**Provided passage:**

· · ·

January 25, 2015

Fixing damaged MySQL tables - Error 1712 and Error 2013

ERROR 1712 (HY000): Index smf_messages is corrupted

ERROR 2013 (HY000): Lost connection to MySQL server during queryA

mysqldump: Error 2013: Lost connection to MySQL server during query when dumping table `smf_messages` at row: 135457

Oops ... I don't know what to say ...
"Don't Panic" in the words of Corporal Jones (Dad's Army) [here]
"I don't BELIEVE it" in the words of Victor Meldrew (One foot in the grave) [here]

For readers who are to young to remember those shows, or aren't from Great Britain ... something seems to have gone awfully wrong with the database. If I had been using MyIsam tables, mysqlcheck would identify the problem and call repair table to (try to ) fix the issue. But I wasn't - I was using Innodb tables.

Don't panic - provided you have a reasonably recent backup, and the table in question is write-mostly (which mine is - it's forum messages)

Method

a) Create a new table structure the same as the damaged table:
  mysql> create table newmessages like smf_messages;

b) Copy messages from the end of the damaged table into the new table:
  mysql> insert newmessages select * from smf_messages order by id_msg desc limit 20;

c) Backup the newly created (short) table:
  /usr/local/mysql/bin/mysqldump -h 127.0.0.1 -u fgw -p fgw newmessages > noloss.sql

d) delete the damaged table (having double checked you have a GOOD, COMPLETE backup!):
  mysql> drop table smf_messages;

e) Extract the data you want to restore out of your backups
(Edit copy of fgw.sql to contain only the inserts for the smf_messages)
  mysql> source fgw.sql.copy

f) Trim back the end of the update table so that there's no overlap, and install it too
(Edit noloss.sql to contain only the extra posts added)
  mysql> source noloss.sql.copy

And it should be "Robert's your parent's brother" - sorry - "Bob's your Uncle" [here].

Posted by gje at 04:44 PM | Comments (0)
More about Graham Ellis of Well House Consultants
Useful link: MySQL training
Related topics: via article database

January 24, 2015

Backup procedures - via backup server

Our main web server system becomes ever more important to our business - and having procedures in place to restore systems in the event of failure becomes ever more critical.

· · ·

**Dataset content:**
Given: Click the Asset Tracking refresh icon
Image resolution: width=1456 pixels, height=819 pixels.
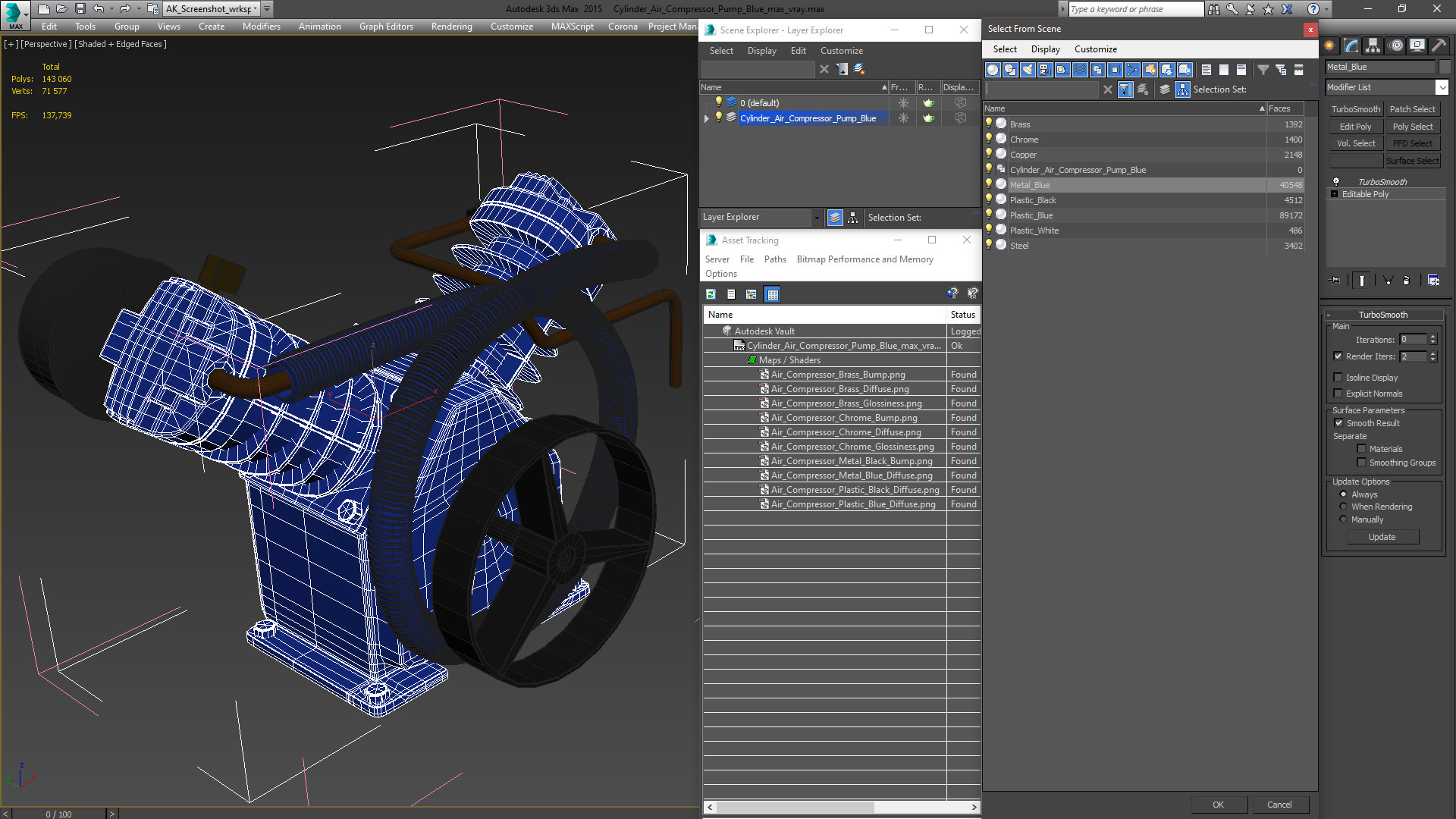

· · ·

**Work to do:**
#1 In the MySQL blog page, what kind of tables was the author using instead of MyIsam tables?
#2 List every command in the MySQL blog page that is typed at the mysql> prompt.
#3 Write the next part of the MySQL blog page, picking up from its final sentence.
The material after the MySQL blog page is a separate item.

**The replies:**
#1 Innodb tables.

#2
- create table newmessages like smf_messages;
- insert newmessages select * from smf_messages order by id_msg desc limit 20;
- drop table smf_messages;
- source fgw.sql.copy
- source noloss.sql.copy

#3
What are we protecting against? Both hardware and software failures, and against intrusions and obsolescence (to the extent of being unuable) too. And these come in different flavours - a hardware failure (in the shape of a power supply blowing) was quickly fixed by moving the disc into a new chassis / onto a new processor, whereas a software failure that's done laten damage a time back and just surfaced can take considerable fixing!

We have three phases of backups

Phase 1
a) On server, our most dynamic of databases are backed up every hour, and our less changing databases every six hours
b) On server, our whole web site and database areas, and our /usr/local, are backed up twice a week
c) On server, a monthly backup takes in just about everything thatcan change

Phase 2
a) Our every-six-hour backup gets pulled, twice a day, onto another server (phyically in a different country)
b) Our twice a week backup similarly gets pulled onto that other server

Phase 3
From time to time, we grab copies of the backups to our own inhouse server and / or laptops

We have stopped short of transaction logging, mirror servers, etc; almost all of our server content is pretty static and the mos dynamic - the First Great Western Passenger Forum - is a free forum without income, and users shouldn't (and don't) expect robustness an order of magnitude better than the services they talk about. We lost a couple of posts the other week, and the server was down for an hour or two. Course descriptions / Well House web site hanges are uploaded from our developemnt systems for the most part, so if we loose anything on the main server we can just replace it.

Phases 1 and 2 are performed by regular time jobs under crontab - with phase 1 being shell scripts (see [here] for hourly, and [here] for twice weekly

The Phase 2 script are programmed in Expect - an easy solution to grabbing files over the network, mimicing the command line rather than some of the complexities of setting up keys and keychains. Yes, I know it's less secure, but then virtualy of all the data is public stuff anyway. The expect script is [here].

The ultimate question with all of these peocedures is "if the live system fails at the worst possible time, and in the wort possible way, how do we get it back, how long does that take, and what is the cost - financial, to the business, and in time. And those question should be the starting point as you work out your backup strategy.

Posted by gje at 03:15 PM | Comments (0)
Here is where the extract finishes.